Postby Ron » Tue Sep 19, 2017 11:58 pm

As far as tongue weight, Tony had told Venture that the boat weighed around 3500 pounds, and also neglected to tell them that he was adding maybe 800 pounds of galvanized steel (bunks, supports, brackets, etc.) to the stock trailer. That's about 2,000 pounds more than Venture was expecting, with much of that weight behind the axles, especially factoring in the length of the boat. The trailer should have been two feet longer with the axles pushed back around a foot or so. But I'm not praising Venture here - they're the ones who installed brakes on only one axle. That's totally illegal in most states, and really dangerous considering the 2,000 pounds of extra weight. And shouldn't they have worked with Tony on all of these specs ???

I called Venture about 9 years ago to question them about the above. Didn't give any real answers other than it's what Performance Cruising ordered. They weren't aware that brakes are required on both axles in virtually every state, including Maryland where it was built?
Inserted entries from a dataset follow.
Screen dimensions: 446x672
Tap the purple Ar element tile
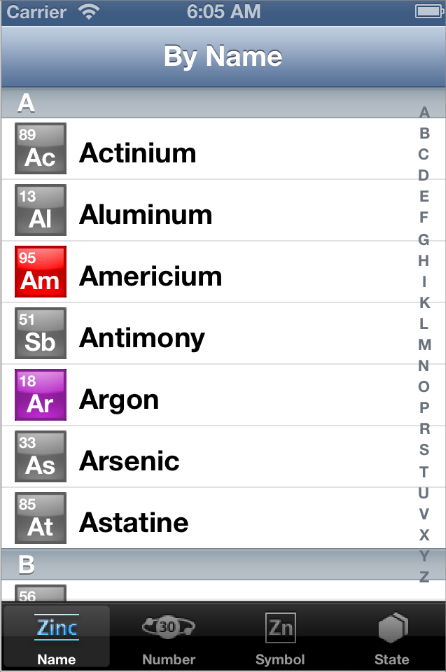pos(41,395)
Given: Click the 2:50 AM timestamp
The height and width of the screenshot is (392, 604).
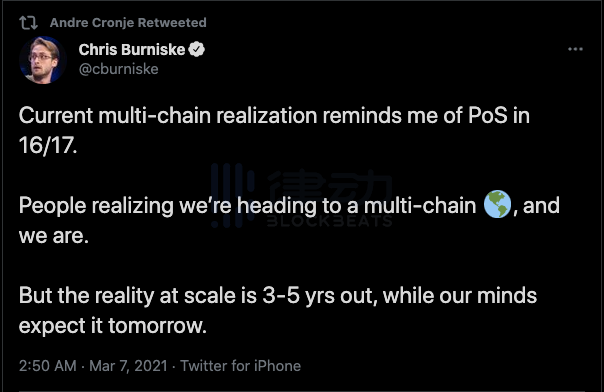Looking at the screenshot, I should [x=48, y=366].
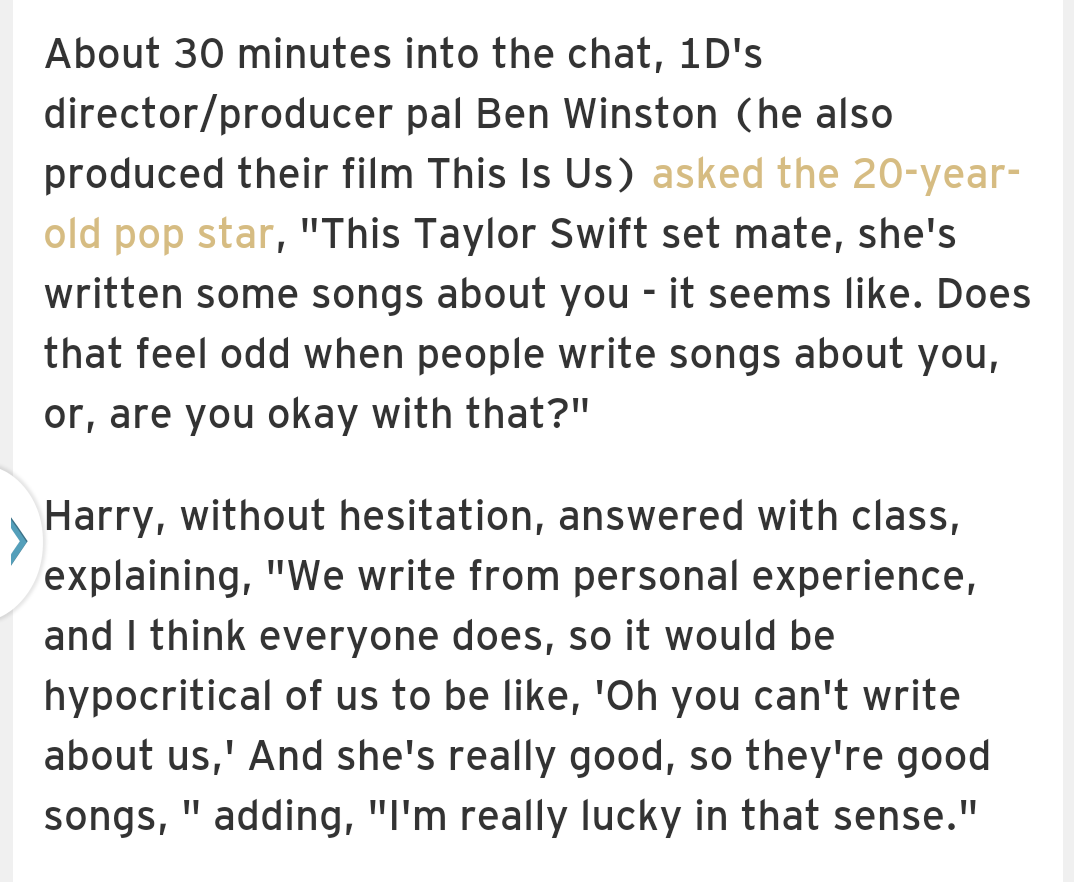Follow the "old pop star" link text
This screenshot has width=1074, height=882.
pyautogui.click(x=159, y=234)
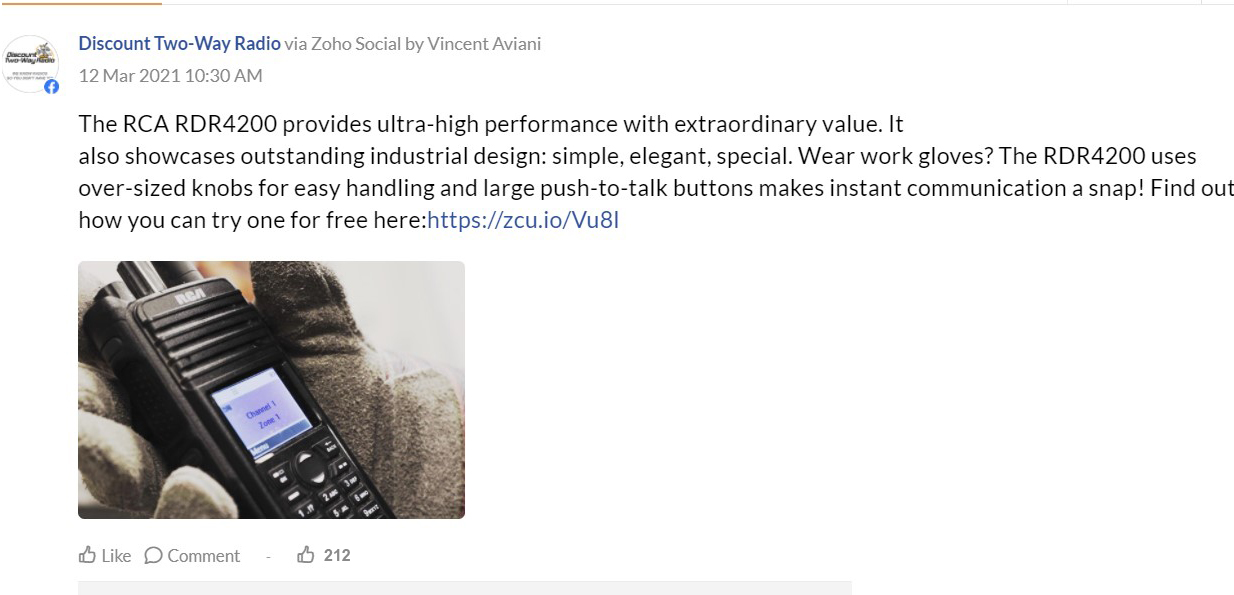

By the way, my boat was moved back and forth from NJ and Florida for 4 or 5 years, about 1500 miles per trip. Mucho problems until I replaced the 2 wheel drum brakes with 4 wheel discs and moved the axles back. Salt water does a job on drum brakes. I had the brake wheel hubs over 500 degrees with several heat caused blowouts at speed. Wound up stopping every 45 minutes or so to spray water on the 2 wheels. I carry one of those infrared laser thermometers in the truck to check it. I've got 5 trailers (3 boat, 2 car haulers) and have been doing this for years.